Oh, bien sûr, certains diront que c’est de l’art. Qu’aucun personnage de sculpture d’art n’a de nom ni d’identité. Qu’il faut y voir un hommage à leur beauté ; une beauté que nous sommes si peu capables de décrire en dehors de poncifs connotés et de métaphores réifiantes – leur allure ‘féline’, leur peau ‘d’ébène’. Mais comment ne pas voir qu’il n’y a pas de plaque indiquant le nom de l’artiste, alors ? Mais comment ne pas voir qu’aucune autre sculpture dans ce jardin ne vient justifier leur présence ? Mais comment ne pas voir qu’ils sont postés à l’entrée d’une parcelle du jardin dédiée aux espèces africaines ? Comment nier l’état d’esprit qui a dû les voir naître au début du siècle dernier, alors que des zoos humains existaient en Europe jusqu’à l’expo universelle de 1958 à Bruxelles ?
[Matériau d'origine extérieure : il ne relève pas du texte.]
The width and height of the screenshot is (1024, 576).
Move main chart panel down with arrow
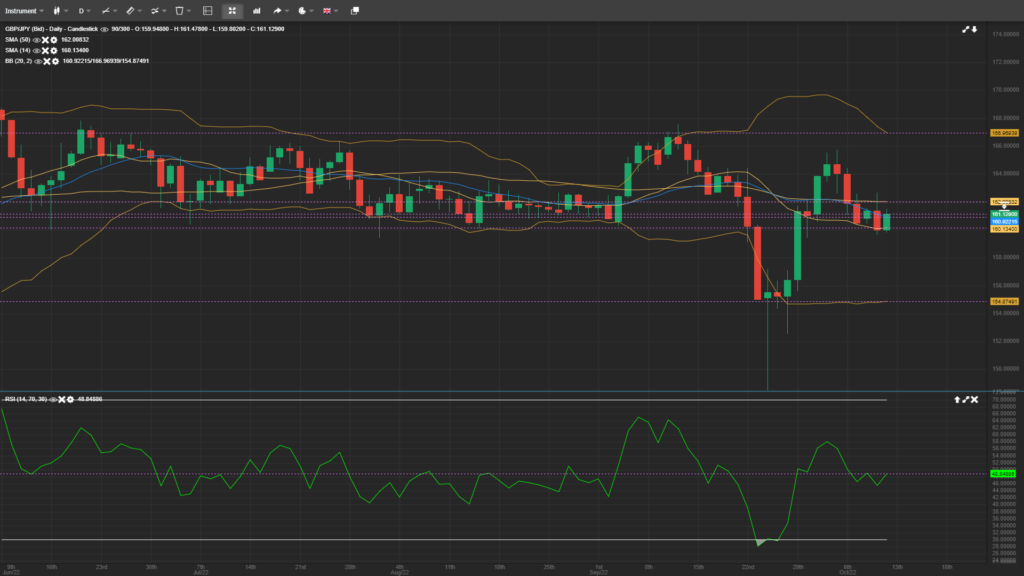(975, 29)
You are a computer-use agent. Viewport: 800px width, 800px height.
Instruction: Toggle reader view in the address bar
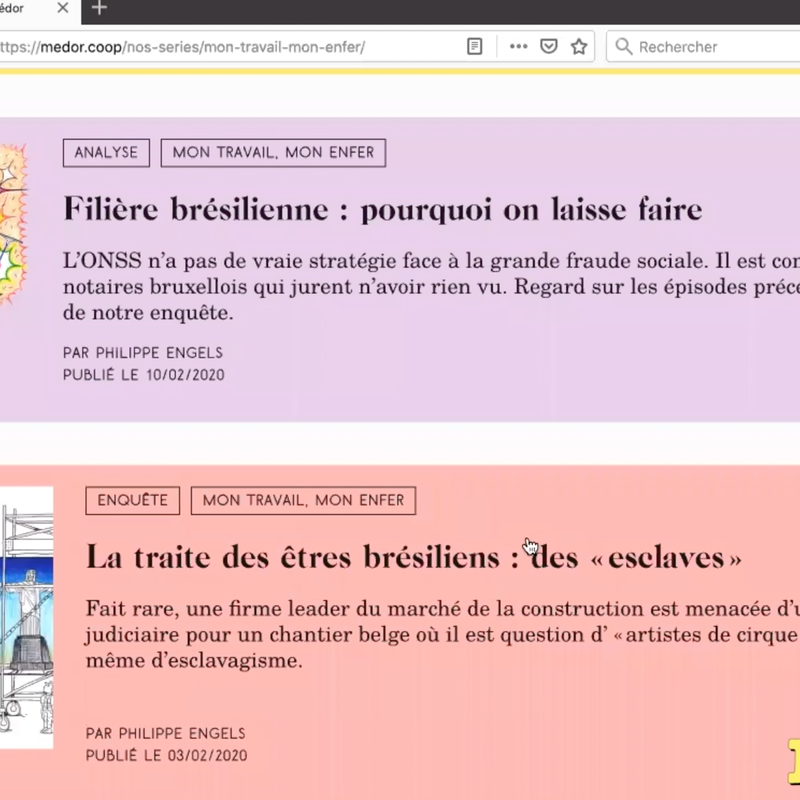[x=475, y=46]
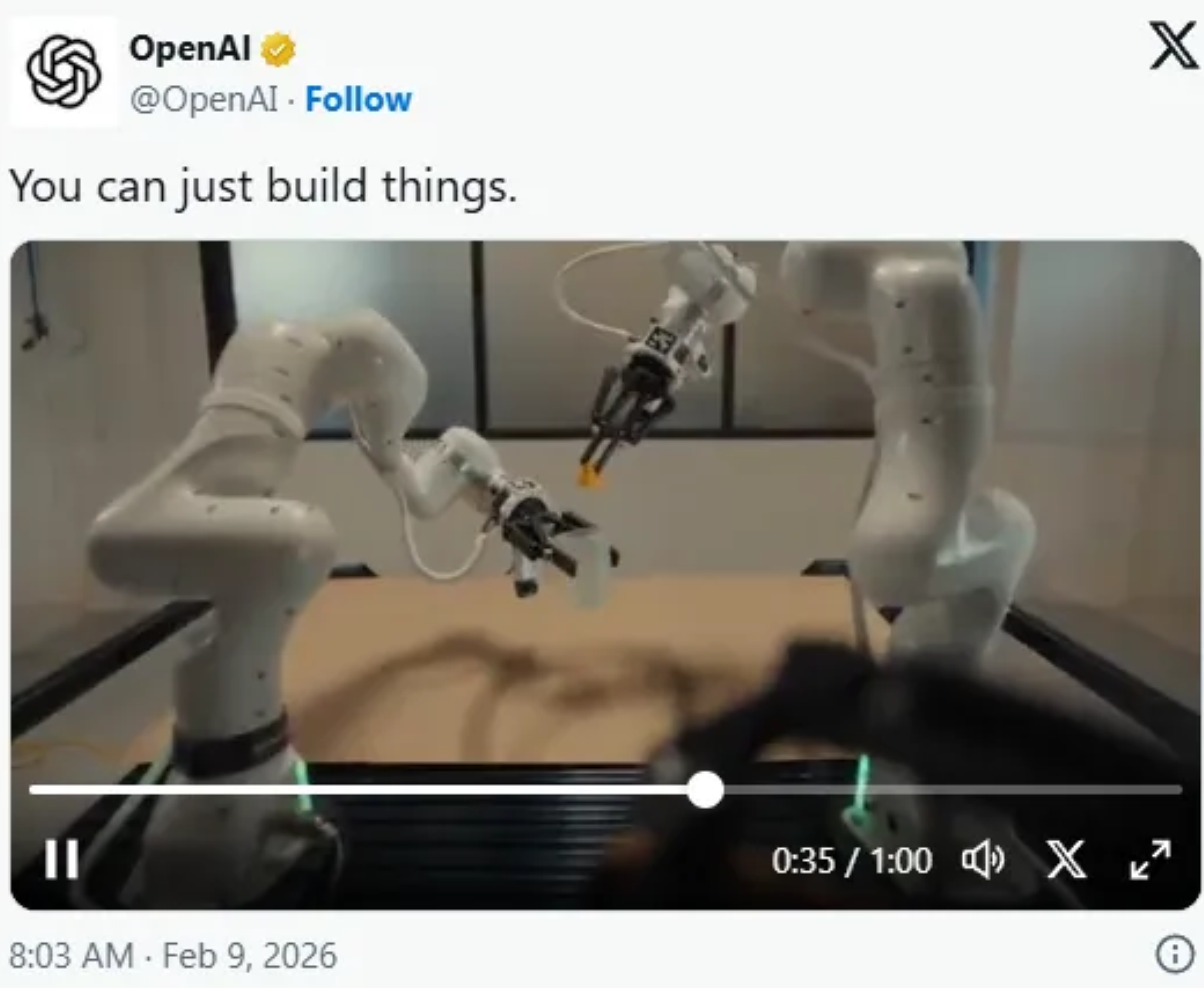
Task: Click the OpenAI profile avatar logo
Action: click(64, 71)
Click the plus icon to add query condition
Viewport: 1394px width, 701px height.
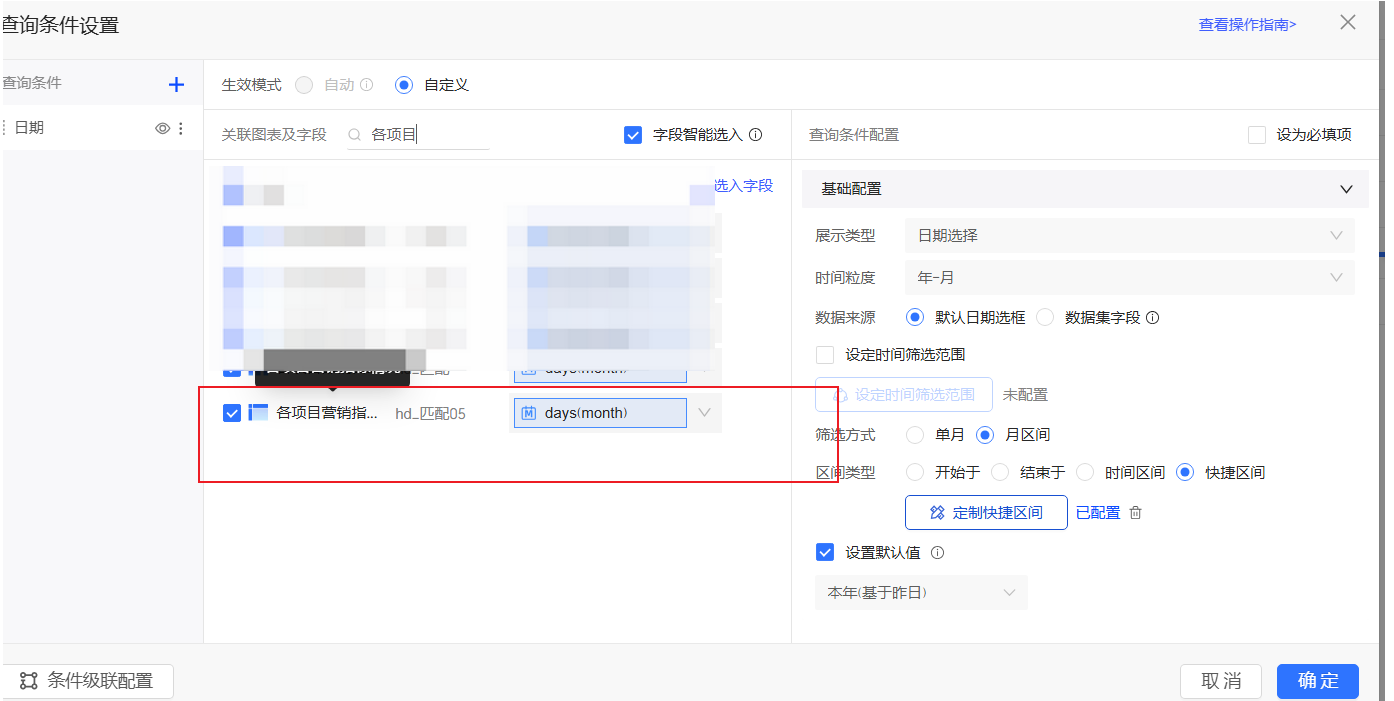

Comme des grenouilles plongées dans une eau qui chauffe, nous ne percevons pas les changements de température. Nous ne remettons pas en question ce toujours-déjà-là qui semble ne gêner personne. Nous laissons aux associations de lutte contre la négrophobie ou le racisme la tâche de se lamenter, sans remettre en question nos propres choix ; sans prendre la mesure des blessures infligées à ceux qui se reconnaîtront dans ces visages déshumanisés ravalés au rang de spécimens d’espèces à exposer. Il ne s’agit pourtant pas des autres, il s’agit de nous. Ces statues ne parlent pas de « négritude » ; elles sont un miroir peu glorieux de notre blanchité.
Oh, j’entends déjà le chantage à la censure… Alors, vous n’avez rien compris. Il ne s’agit pas de changer le passé ni de le réécrire, mais de changer le présent ; d’ajouter une couche au palimpseste. Il ne s’agit pas d’interdire ou de refaire le passé, mais de le regarder en face et de prendre la parole pour se distancier des processus essentialisants de naguère. Avec une petite plaque, par exemple. Une plaque qui ferait en sorte que ce que l’on regarde comme un animal de foire ne soit plus un visage aux traits exotiques, mais la main de celui qui l’a posé là et qui appartient désormais à une histoire révolue.
L’heure de vivifier nos mémoires a sonné depuis longtemps. Mais travailler à rendre la Mémoire vive n’a pas tellement à voir avec le passé. La Mémoire vive, c’est une démarche qui consiste à affûter notre qualité de présence au monde présent.
Tant que l’on verra des monuments aux nègres inconnus, alors qu’il y a tant de statues aux blancs connus décorées de laiton et d’inscriptions glorieuses jalonnant notre Histoire, je continuerai à en faire des portraits. Des portraits humains. Des portraits de prochains avec qui je veux construire notre Histoire. Ensemble. Au présent.